ECLI:NL:HR:2008:BF3321
Hoge Raad
- Cassatie
- G.J.M. Corstens
- J. de Hullu
- H.A.G. Splinter-van Kan
- Rechtspraak.nl
Cassatie tegen vrijspraak in ontuchtzaak
In deze zaak gaat het om een cassatieberoep tegen een arrest van het Gerechtshof te 's-Hertogenbosch, dat op 27 april 2007 uitspraak deed in een strafzaak. De verdachte, geboren in 1964, was aangeklaagd voor ontuchtige handelingen in de zin van de artikelen 246 en 247 van het Wetboek van Strafrecht. De Advocaat-Generaal bij het Hof had een middel van cassatie voorgesteld, waarin werd betoogd dat het Hof een verkeerde rechtsopvatting had aangenomen met betrekking tot het begrip 'ontuchtige handelingen'. De waarnemend Advocaat-Generaal Bleichrodt concludeerde echter tot verwerping van het beroep, stellende dat de motivering van de vrijspraak de toets in cassatie kon doorstaan.
De Hoge Raad der Nederlanden heeft op 4 november 2008 uitspraak gedaan in deze zaak. De president, G.J.M. Corstens, en de raadsheren J. de Hullu en H.A.G. Splinter-van Kan hebben de zaak beoordeeld. De Hoge Raad oordeelde dat het middel niet tot cassatie kon leiden. Dit oordeel werd onderbouwd met de overweging dat het middel geen rechtsvragen opwierp die van belang waren voor de rechtseenheid of de rechtsontwikkeling, zoals vereist door artikel 81 van de Wet op de Rechterlijke Organisatie. De Hoge Raad verwerpt het beroep, waarmee de vrijspraak van het Gerechtshof in stand blijft.
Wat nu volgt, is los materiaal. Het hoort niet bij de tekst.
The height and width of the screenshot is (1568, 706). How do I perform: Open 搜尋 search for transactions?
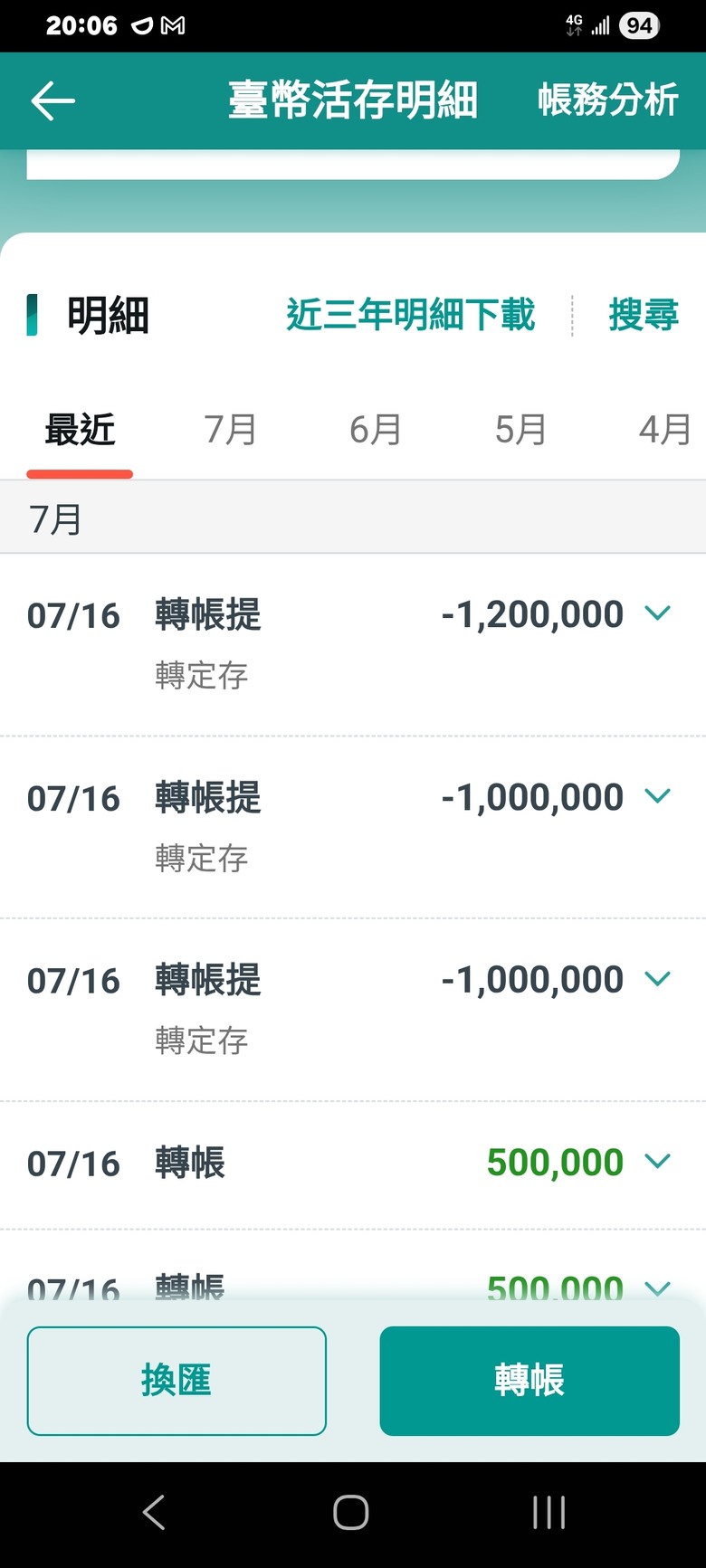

Dit arrest is van belang voor de rechtspraktijk, omdat het bevestigt dat de motivering van een vrijspraak kan voldoen aan de eisen van cassatie, mits deze voldoende is onderbouwd en niet in strijd is met de wet. De uitspraak biedt ook inzicht in de toepassing van de artikelen 246 en 247 Sr en de interpretatie van ontuchtige handelingen in de rechtspraak.